Donovan warden talks about prison’s challenges


By Kristina Davis

Thursday, November 11, 2010

George Neotti, warden at the Richard J. Donovan Correctional Facility in Otay Mesa, talks about the challenges of his job.

Howard Lipin

George Neotti, warden at the Richard J. Donovan Correctional Facility in Otay Mesa, talks about the challenges of his job.

George Neotti, warden at the Richard J. Donovan Correctional Facility in Otay Mesa, talks about the challenges of his job.

Photo by Howard Lipin

Correctional officers at the Donovan State Prison in Otay Mesa escort inmates in one of the cell blocks.

Donovan State Prison facts

• Opened in 1987.

• Built for 2,200 inmates but houses twice that amount.

• One of seven reception centers that screens incoming prisoners from Southern California.

• Forty percent of the inmates have mental health problems.

• The prison employs inmates at a laundry, bakery and canvas shoe factory.

• About 600 volunteers administer various programs to the inmates.

• $200 million annual operating cost.

• A smuggled cell phone can be sold in prison for $500.

OTAY MESA — George Neotti, warden at Donovan State Prison in Otay Mesa, is responsible for 4,400 inmates and 1,700 staff. He jumped from a career in the restaurant business to corrections in 1984, starting as a prison cook. He worked his way up through three California prisons before being appointed warden here in February. He plans to retire at the end of next year. In meantime, Neotti must navigate the challenges brought on by overcrowding, budget cuts and staff shortages.

Q: How did you get to be warden?

A: “You don’t grow up deciding to become a warden someday. Even 20 years into my career, it wasn’t on the radar. But small windows of opportunity come up. I got a call one day from the director of corrections, asking ‘Would you like to go to San Diego and be warden at Donovan State Prison?’ … I went through a vetting process that took 10 months from the Inspector General’s Office. …

I don’t know that I could write a script for my life that would be any different. … I look at it as fate. This is exactly where I’m supposed to be.”

Q: What are some of the challenges that go along with the job?

A: “This business wears on you after awhile. I’ve got 55 lawsuits against me by inmates. Disciplining employees is probably the most difficult thing I have to do. … It’s the kind of job that gets a lot of scrutiny from Sacramento, the Legislature, politicians, unions, families, victims, employees.
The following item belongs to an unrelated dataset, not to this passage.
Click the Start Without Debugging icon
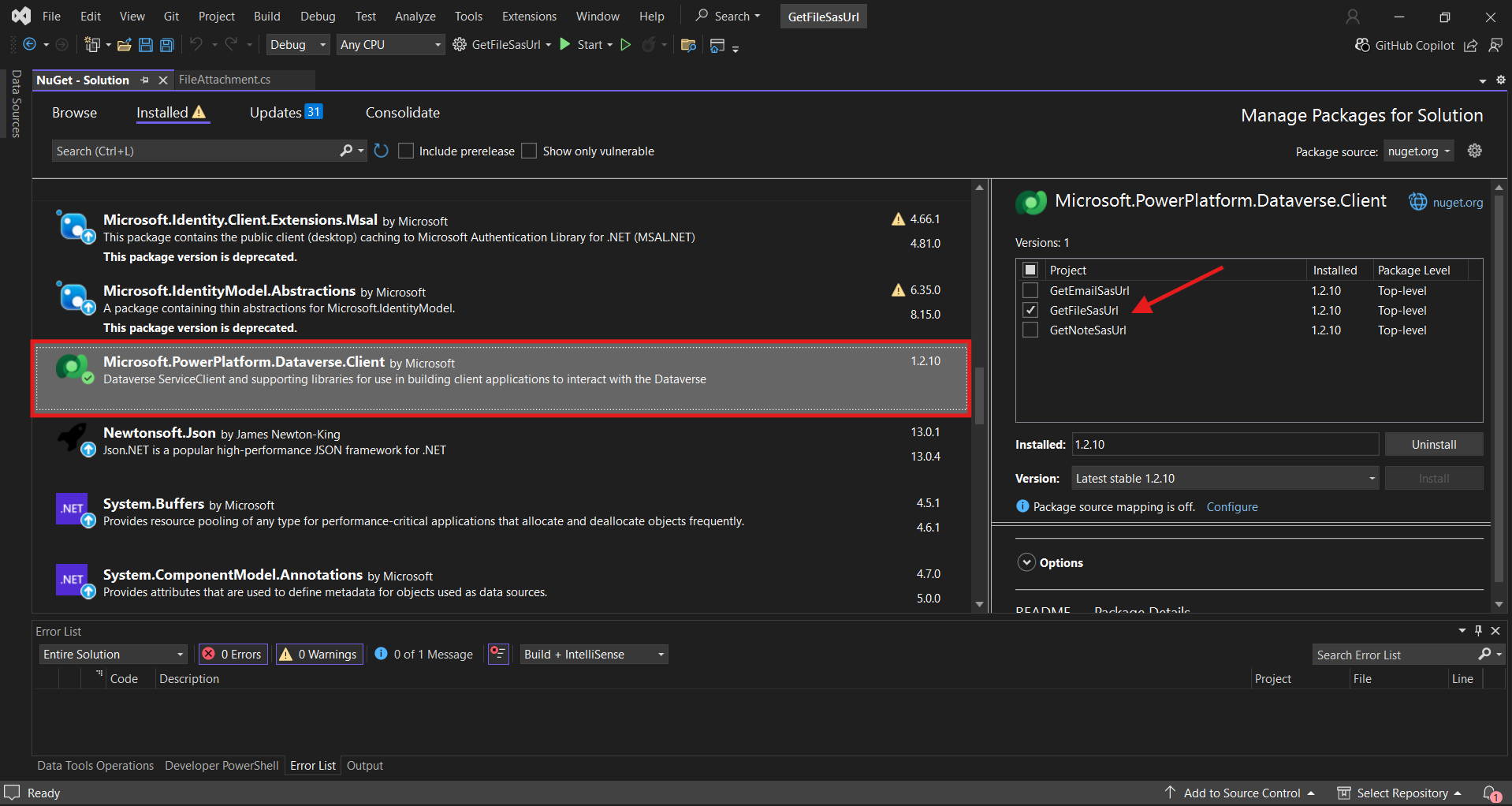This screenshot has height=806, width=1512. (x=626, y=45)
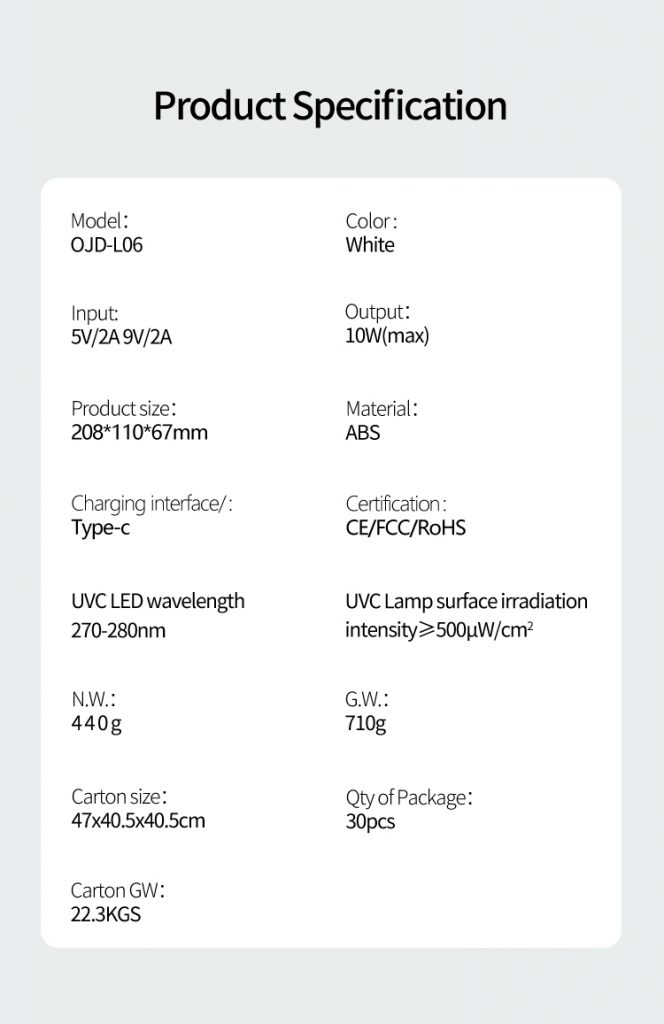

You get bombarded almost daily with a number of things and you find yourself almost having to justify what you do all the time. …

This is the kind of business where everything is good until there’s a bad outcome. My hope is that that bad outcome isn’t when staff gets hurt or the public is compromised. But people make mistakes. Things do happen in this business.

Q: What part of the job do you enjoy most?

A: “It’s got to be the people. … I like to make a difference in their lives, make the prison safe, make the world hopefully a little better place. It’s the day-to-day interaction, seeing people working hard and doing the best they can every day.”

Q: Let’s talk about contraband. What do you see and what do you consider the biggest threat?

A: “Cell phones are the biggest threat to public safety. That’s where my K-9s come in. We do regular targeted searches on housing units, cells, day rooms and keep that element of surprise.

Drugs is second. … It’s the heroin, cocaine, meth. It’s trying to keep that from coming into the prison, which is really, really difficult. (Contraband is often smuggled in by mail or visitors, volunteers or employees, often through the rectum.) It’s worth so much in this environment and it really jeopardizes the safety of the staff.”

Q: How have you been affected by budget cuts?

A: “The biggest challenge is the number of programs we’ve lost. We had 450 substance abuse program bed. We lost those about eight months ago. When we lost those programs and the educational and vocational programs … that hurt because those inmates, if they don’t have something to do that’s productive, that’s when they are hanging out on the yard and they get into trouble. On the other side of it, if they don’t get some kind of help in that arena — because we know they’re going to get out someday — then what? If they don’t have a GED, if they don’t have skills, then they’re just going to end up back here.”

Q: How frequent is the violence?

A: “The last homicide we had was on Memorial Day on the ‘Three Yard.’ That was over a $600 drug debt. An inmate got access to a clipboard and that metal piece on the clipboard and broke it off and slashed the jugular of the other inmate out there. …

“We average about two incidents a day, and an incident can be anything from assault on staff to battery on an inmate with a weapon to two-on-one fighting. … The threat is always there when you have 200 to 300 inmates on a yard.”

Q: Do feel this job has left you jaded?

A: “When you have staff out here around inmates who are throwing feces and urine and swearing at you, it’s hard not to let your heart get hardened and become jaded and angry and bitter, and I have to fight that a lot. I want to stay upbeat and optimistic. If I’m walking around this institution with my head down and complaining, that’s the message I’m sending my staff out there.”